When doing a data conversion between applications reconciliation testing is simple. Everything that was in the source application should be in the destination, and everything that is in the destination should be in the source.

A data warehouse is a more complicated to reconcile because eventually data is transformed.

Challenges

  1. The first kind of transformation is augmenting data with pre-calculated attributes. For example, predictive scores and percentile rankings might be added to every record.
  2. The other kind of transformation alters the number of records by de-duplicating, filtering, or aggregating.

Vaults

Raw Vault

The Raw vault can be fully reconciled to its source.

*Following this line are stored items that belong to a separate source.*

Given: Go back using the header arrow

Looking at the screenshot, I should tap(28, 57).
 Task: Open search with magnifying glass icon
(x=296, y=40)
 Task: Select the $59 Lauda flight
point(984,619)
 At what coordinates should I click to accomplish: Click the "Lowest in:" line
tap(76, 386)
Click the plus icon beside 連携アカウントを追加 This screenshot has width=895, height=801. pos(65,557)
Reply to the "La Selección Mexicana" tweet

  1. “Except” queries against the Hubs to make sure that all keys and no spurious keys are present.
  2. “Except” Queries between the sats and their masters (Hub or Link) to check on Referential Integrity
  3. “Except” Queries for all Satellite attributes

Business Vault

  1. If the only transformations are augmenting data then we can reconcile counts and all of the non-transformed fields back to the source vault. The transformed fields are not reconciled. The transformations are tested by unit tests and acceptance tests. Reconciling the transformed fields would only be possible by sharing or duplicating the transformation code, which are pointless and bad-practise respectively.
  2. If the records are being filtered or de-duplicated then reconciliation become different. We can still check that the records in the destination are all in the source, and verify their untransformed attributes. However, we can not reconcile the source to the destination as we have intentionally removed records.
    1. First we reconcile that all records in the destination are in the source
    2. Next we determine that all of the missing source records either:
      1. Match one of the filters that should have been applied
      2. Are marked as non-surviving records in a same_as link table
  3. When aggregating reconciliation is again different. In ODE our aggregates always match a non-leaf level of a hierarchy. We can identify the aggregation level and check that the source aggregates to the number of rows in the destination. We can also apply the appropriate aggregation functions to untransformed attributes.

All of these can be automated, and applied automatically.

Possibly also load row count trends/ key (hub and link) creation rates over time to highlight anomalies.